(Collected data):
--
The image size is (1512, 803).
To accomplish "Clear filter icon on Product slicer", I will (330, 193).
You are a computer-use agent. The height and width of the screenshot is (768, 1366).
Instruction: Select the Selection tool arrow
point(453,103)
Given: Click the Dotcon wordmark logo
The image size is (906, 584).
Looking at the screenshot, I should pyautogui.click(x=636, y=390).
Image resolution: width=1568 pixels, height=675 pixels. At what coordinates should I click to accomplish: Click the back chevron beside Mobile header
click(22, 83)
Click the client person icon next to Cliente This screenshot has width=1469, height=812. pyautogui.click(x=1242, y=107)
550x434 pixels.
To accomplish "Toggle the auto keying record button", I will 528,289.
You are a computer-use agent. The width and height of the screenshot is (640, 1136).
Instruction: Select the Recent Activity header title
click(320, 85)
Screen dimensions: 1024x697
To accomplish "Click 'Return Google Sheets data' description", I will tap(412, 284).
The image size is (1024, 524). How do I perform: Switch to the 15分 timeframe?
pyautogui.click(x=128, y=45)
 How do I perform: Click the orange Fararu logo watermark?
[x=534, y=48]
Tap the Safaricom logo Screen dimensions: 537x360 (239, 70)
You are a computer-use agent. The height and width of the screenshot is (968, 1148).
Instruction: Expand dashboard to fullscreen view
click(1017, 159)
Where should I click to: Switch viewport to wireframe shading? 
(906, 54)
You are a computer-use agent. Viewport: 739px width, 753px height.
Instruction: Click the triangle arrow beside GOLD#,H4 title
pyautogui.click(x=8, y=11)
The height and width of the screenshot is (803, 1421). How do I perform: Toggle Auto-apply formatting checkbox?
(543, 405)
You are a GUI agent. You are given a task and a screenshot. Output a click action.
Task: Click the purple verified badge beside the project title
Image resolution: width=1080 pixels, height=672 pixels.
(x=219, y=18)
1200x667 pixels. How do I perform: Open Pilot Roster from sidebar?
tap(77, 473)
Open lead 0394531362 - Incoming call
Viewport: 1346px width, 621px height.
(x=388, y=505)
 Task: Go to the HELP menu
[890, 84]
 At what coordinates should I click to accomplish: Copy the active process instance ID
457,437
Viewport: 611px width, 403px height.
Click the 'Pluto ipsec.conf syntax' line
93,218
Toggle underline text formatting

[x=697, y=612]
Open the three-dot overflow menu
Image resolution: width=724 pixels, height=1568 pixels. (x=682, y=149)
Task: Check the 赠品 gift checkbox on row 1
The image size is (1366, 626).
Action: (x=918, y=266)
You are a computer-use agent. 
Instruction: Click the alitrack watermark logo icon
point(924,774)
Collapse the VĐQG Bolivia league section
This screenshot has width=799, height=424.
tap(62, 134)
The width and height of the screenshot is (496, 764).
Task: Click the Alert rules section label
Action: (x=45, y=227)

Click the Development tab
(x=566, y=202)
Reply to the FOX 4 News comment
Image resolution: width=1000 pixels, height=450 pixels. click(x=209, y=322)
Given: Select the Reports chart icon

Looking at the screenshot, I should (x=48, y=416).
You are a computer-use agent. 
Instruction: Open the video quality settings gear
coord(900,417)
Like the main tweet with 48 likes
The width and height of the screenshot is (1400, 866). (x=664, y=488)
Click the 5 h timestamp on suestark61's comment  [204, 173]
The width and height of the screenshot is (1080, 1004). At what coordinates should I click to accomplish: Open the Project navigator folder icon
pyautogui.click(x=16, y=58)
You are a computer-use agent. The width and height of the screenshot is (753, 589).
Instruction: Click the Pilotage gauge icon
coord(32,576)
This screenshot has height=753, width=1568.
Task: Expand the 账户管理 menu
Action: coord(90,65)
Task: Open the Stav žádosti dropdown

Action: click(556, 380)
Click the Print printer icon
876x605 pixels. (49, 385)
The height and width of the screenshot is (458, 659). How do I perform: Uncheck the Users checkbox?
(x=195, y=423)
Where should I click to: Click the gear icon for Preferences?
--
(Task objective):
Restate the data above word for word.

(Answer section):
The image size is (1512, 803).
To accomplish "Clear filter icon on Product slicer", I will (330, 193).
You are a computer-use agent. The height and width of the screenshot is (768, 1366).
Instruction: Select the Selection tool arrow
point(453,103)
Given: Click the Dotcon wordmark logo
The image size is (906, 584).
Looking at the screenshot, I should pyautogui.click(x=636, y=390).
Image resolution: width=1568 pixels, height=675 pixels. At what coordinates should I click to accomplish: Click the back chevron beside Mobile header
click(22, 83)
Click the client person icon next to Cliente This screenshot has width=1469, height=812. pyautogui.click(x=1242, y=107)
550x434 pixels.
To accomplish "Toggle the auto keying record button", I will 528,289.
You are a computer-use agent. The width and height of the screenshot is (640, 1136).
Instruction: Select the Recent Activity header title
click(320, 85)
Screen dimensions: 1024x697
To accomplish "Click 'Return Google Sheets data' description", I will tap(412, 284).
The image size is (1024, 524). How do I perform: Switch to the 15分 timeframe?
pyautogui.click(x=128, y=45)
 How do I perform: Click the orange Fararu logo watermark?
[x=534, y=48]
Tap the Safaricom logo Screen dimensions: 537x360 (239, 70)
You are a computer-use agent. The height and width of the screenshot is (968, 1148).
Instruction: Expand dashboard to fullscreen view
click(1017, 159)
Where should I click to: Switch viewport to wireframe shading? 
(906, 54)
You are a computer-use agent. Viewport: 739px width, 753px height.
Instruction: Click the triangle arrow beside GOLD#,H4 title
pyautogui.click(x=8, y=11)
The height and width of the screenshot is (803, 1421). How do I perform: Toggle Auto-apply formatting checkbox?
(543, 405)
You are a GUI agent. You are given a task and a screenshot. Output a click action.
Task: Click the purple verified badge beside the project title
Image resolution: width=1080 pixels, height=672 pixels.
(x=219, y=18)
1200x667 pixels. How do I perform: Open Pilot Roster from sidebar?
tap(77, 473)
Open lead 0394531362 - Incoming call
Viewport: 1346px width, 621px height.
(x=388, y=505)
 Task: Go to the HELP menu
[890, 84]
 At what coordinates should I click to accomplish: Copy the active process instance ID
457,437
Viewport: 611px width, 403px height.
Click the 'Pluto ipsec.conf syntax' line
93,218
Toggle underline text formatting

[x=697, y=612]
Open the three-dot overflow menu
Image resolution: width=724 pixels, height=1568 pixels. (x=682, y=149)
Task: Check the 赠品 gift checkbox on row 1
The image size is (1366, 626).
Action: (x=918, y=266)
You are a computer-use agent. 
Instruction: Click the alitrack watermark logo icon
point(924,774)
Collapse the VĐQG Bolivia league section
This screenshot has width=799, height=424.
tap(62, 134)
The width and height of the screenshot is (496, 764).
Task: Click the Alert rules section label
Action: (x=45, y=227)

Click the Development tab
(x=566, y=202)
Reply to the FOX 4 News comment
Image resolution: width=1000 pixels, height=450 pixels. click(x=209, y=322)
Given: Select the Reports chart icon

Looking at the screenshot, I should (x=48, y=416).
You are a computer-use agent. 
Instruction: Open the video quality settings gear
coord(900,417)
Like the main tweet with 48 likes
The width and height of the screenshot is (1400, 866). (x=664, y=488)
Click the 5 h timestamp on suestark61's comment  [204, 173]
The width and height of the screenshot is (1080, 1004). At what coordinates should I click to accomplish: Open the Project navigator folder icon
pyautogui.click(x=16, y=58)
You are a computer-use agent. The width and height of the screenshot is (753, 589).
Instruction: Click the Pilotage gauge icon
coord(32,576)
This screenshot has height=753, width=1568.
Task: Expand the 账户管理 menu
Action: coord(90,65)
Task: Open the Stav žádosti dropdown

Action: click(556, 380)
Click the Print printer icon
876x605 pixels. (49, 385)
The height and width of the screenshot is (458, 659). How do I perform: Uncheck the Users checkbox?
(x=195, y=423)
Where should I click to: Click the gear icon for Preferences?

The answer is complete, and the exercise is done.